Puerto Rico Labor Relations Board v. U.S.M. Precision Products, Inc.
Puerto Rico Labor Relations Board v. U.S.M. Precision Products, Inc.
Opinion of the Court
We are dealing with a petition of the Labor Relations Board, under the authority of § 9(2) (c) of the Labor Relations Act, 29 L.P.R.A. § 70(2) (c), requesting us to enforce an arbitration award. Service of notice of said petition was made to respondent through certified mail on July 16, 1971.
Respondent discharged employee Ángel Luis Espinosa as a result of a fight between two of its employees. Complying with what had been agreed upon in the collective bargaining agreement, the Union involved and the employer submitted the matter to arbitration. The submission agreement was in the sense that the arbitrator should determine whether or not the employee’s discharge was justified.
The arbitrator concluded that the discharge of the employee was unjustified and ordered that he be reinstated in his employment with a right to back pay as of the date when he was discharged.
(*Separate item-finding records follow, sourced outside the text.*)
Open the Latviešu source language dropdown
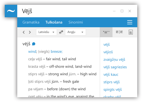This screenshot has height=102, width=142. (47, 32)
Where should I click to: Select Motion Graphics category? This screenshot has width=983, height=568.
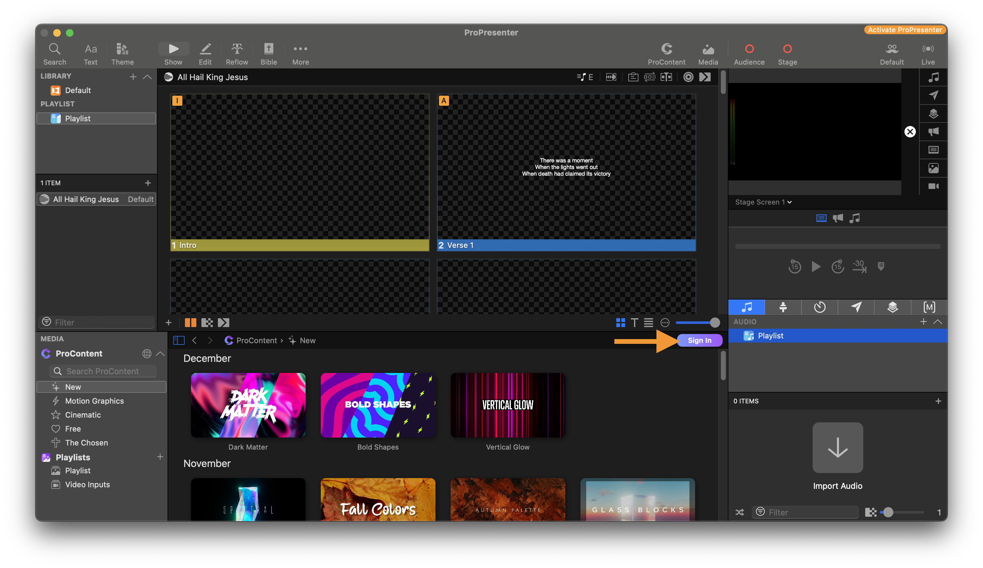[94, 401]
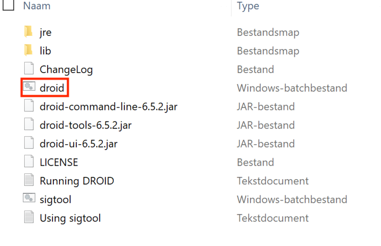Select the sigtool file name
The image size is (381, 246).
tap(55, 200)

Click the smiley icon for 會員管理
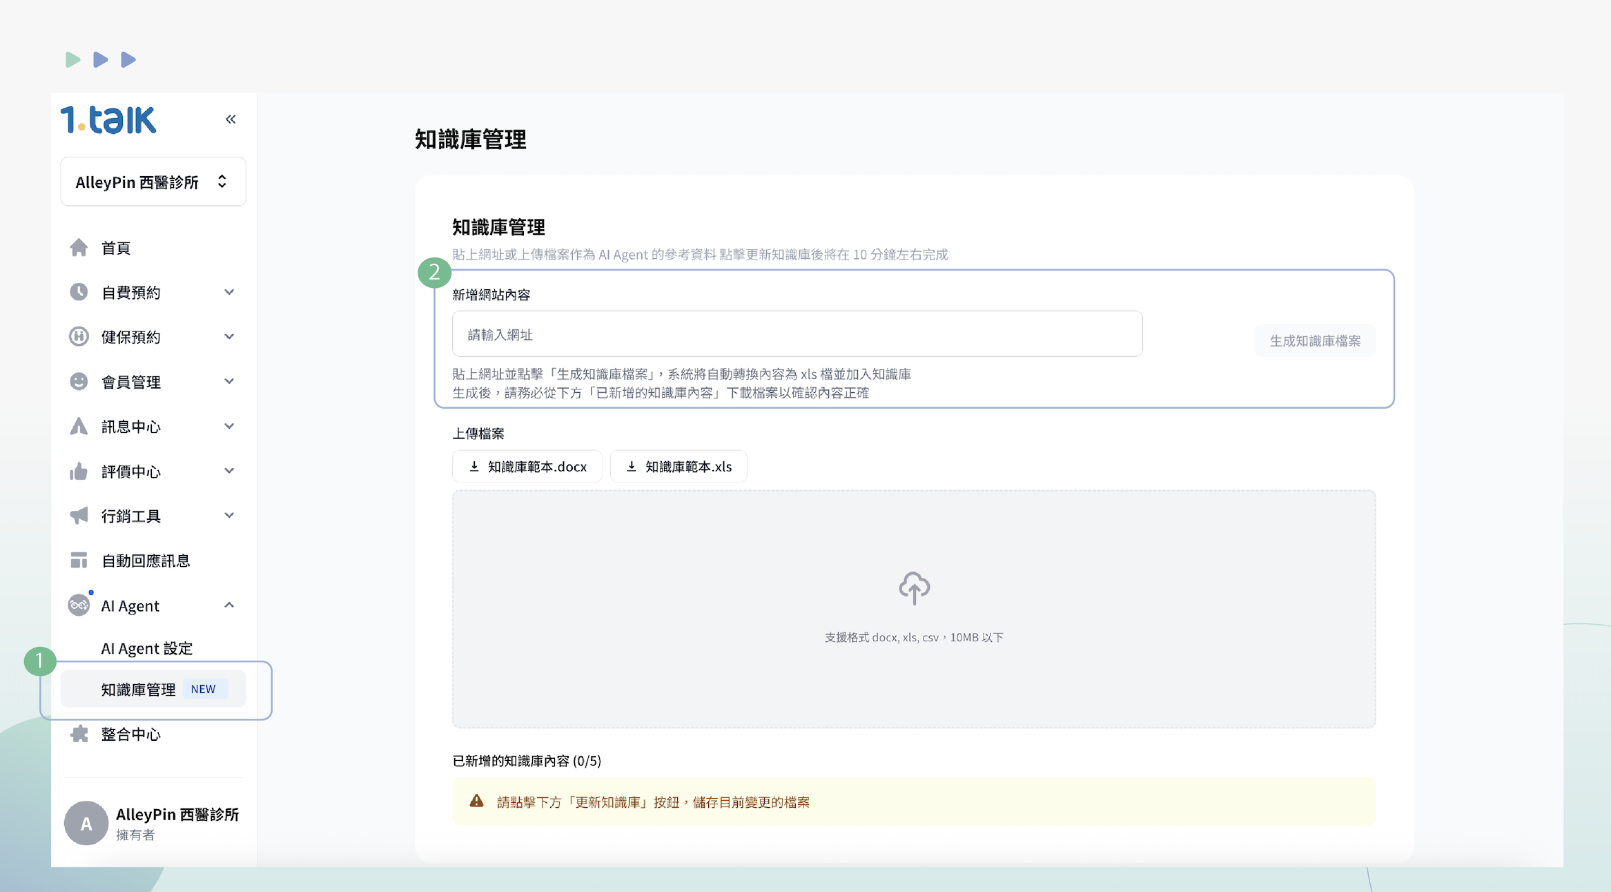coord(79,382)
The employer replaced the employee in his former position but he refused to satisfy the payment provided by the award.
The pertinent collective bargaining agreement provides in subsection “C” of its Art. VII that the arbitrator “shall be empowered to decide in a final and obligatory manner” the matters submitted to him and that in cases of suspensions or discharges the arbitrator, if he determines that the same have been unjustified, shall order the Company to replace the employee with or without back pay.
The arbitrator acted within his powers and the submission agreement is clear. We cannot evaluate the reasoning used by the arbitrator to reach his conclusion. The matter having been properly submitted, as it was, his decision is final. It is proper, then, for us to enforce it. Beauchamp v. Dorado Beach Hotel, 98 P.R.R. 622 (1970); Nazario v. Superior Court, 98 P.R.R. 827 (1970); L.R.B. v. Presbyterian Hospital, Inc., 96 P.R.R. 557 (1968); L.R.B. v. Executive House, Inc., 91 P.R.R. 775 (1965).